パンプキンヘッドの攻撃は特殊で、ヒットしたら現在のHPの半分がダメージとなります。その為、1点になるまで絶対に死にません。これらを率いるデネブは、ウィッチでありながらも前衛の中央に鎮座しています。ナイトを3体も揃えれば1回の戦闘で確実に倒せる、筈です。
『伝説』中屈指の弱さを誇るボスです。
○微妙な決断○
案の定、戦闘は1回で終了してしまいます。
- デネブ
- 「ぷ〜。ひっどーい。女の子相手に手加減しないなんて〜」
- シャル
- 「ふ〜ん…ランスって、そういうキャラなんだ〜。へ〜」
- ランスロット
- 「何をわけのわからんことを。この女が研究と称する実験の犠牲となった者のことを考えれば、手加減の必要もあるまい」
- シャル
- 「う〜ん、まぁ、そうかもねぇ…」
- デネブ
- 「え〜〜?このオッサンのカタ持つの〜?デネブしょっく〜」
- ウォーレン
- 「…カペラ殿?」
- デネブ
- 「誰?それ」
- シャル
- 「でもまぁ、今はかぼちゃ荒らし程度でしょ?帝国軍を積極的に支援していたわけでもないし、以後他人に迷惑をかけないことを条件に赦してやってもいいんじゃない?」
- ランスロット
- 「…しかし、その程度で済ませてはやりきれない人々もいるのだぞ?」
- シャル
- 「だからって、敵でない人を殺しても仕方ないでしょ」
- デネブ
- 「えっ?そんな深刻な話しだったの?」
- シャル
- 「…まぁ、いいじゃないの。ウォーレンも何かいってよ」
- ウォーレン
- 「そうですな。これも星の導きなのでしょう」
- ランスロット
- 「わかったわかった、それでいいということにしておこう」
- デネブ
- 「わ〜い(はぁと)」
デネブとの戦闘に勝利すると、デネブを殺すか殺さずにいるか選択できます。
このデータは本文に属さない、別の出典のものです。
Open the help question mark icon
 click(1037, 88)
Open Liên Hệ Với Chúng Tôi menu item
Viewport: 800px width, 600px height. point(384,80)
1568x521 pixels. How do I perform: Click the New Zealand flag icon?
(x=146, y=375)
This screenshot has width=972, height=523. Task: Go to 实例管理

殺すと何故かCFが上がり、殺さないとCFが下がります。このステージの民衆がどんな思いでこの選択を受け取るのかを考えれば当然の処置でしょう。
但し、この選択にはもう一つ増減する要素があり、殺すとオピリーのALIが下がり、殺さないとALIが上がるのです。一個人の行いとしてこの選択を考えれば、これも当然の処置です。どちらをとるかはあなた次第。好きな道を進むといいでしょう。
※CF…カオスフレームの略 オピリー…オピニオンリーダーの略
さあ、これで心置きなく旧ゼノビア王国騎士団の悲願の地・ゼノビアの奪還に向かうことができます。
しかし、ゼノビアにはハイランドの四天王の一人、クアス・デボネア将軍率いる帝国軍が駐留しているとか。いままでの敵とは一味も二味も違う事は容易に想像できます。
それでも前へ進む反乱軍。というより、後退していてはゲームにならないから進むというのが正確ですが。
果して反乱軍は悲願のゼノビア奪還を果す事ができるでしょうか?
そして、デボネア将軍の強さとは一体どれほどなのでしょう?
帝国軍四天王の一人であるデボネア率いる帝国軍精鋭を相手に、どう戦う反乱軍?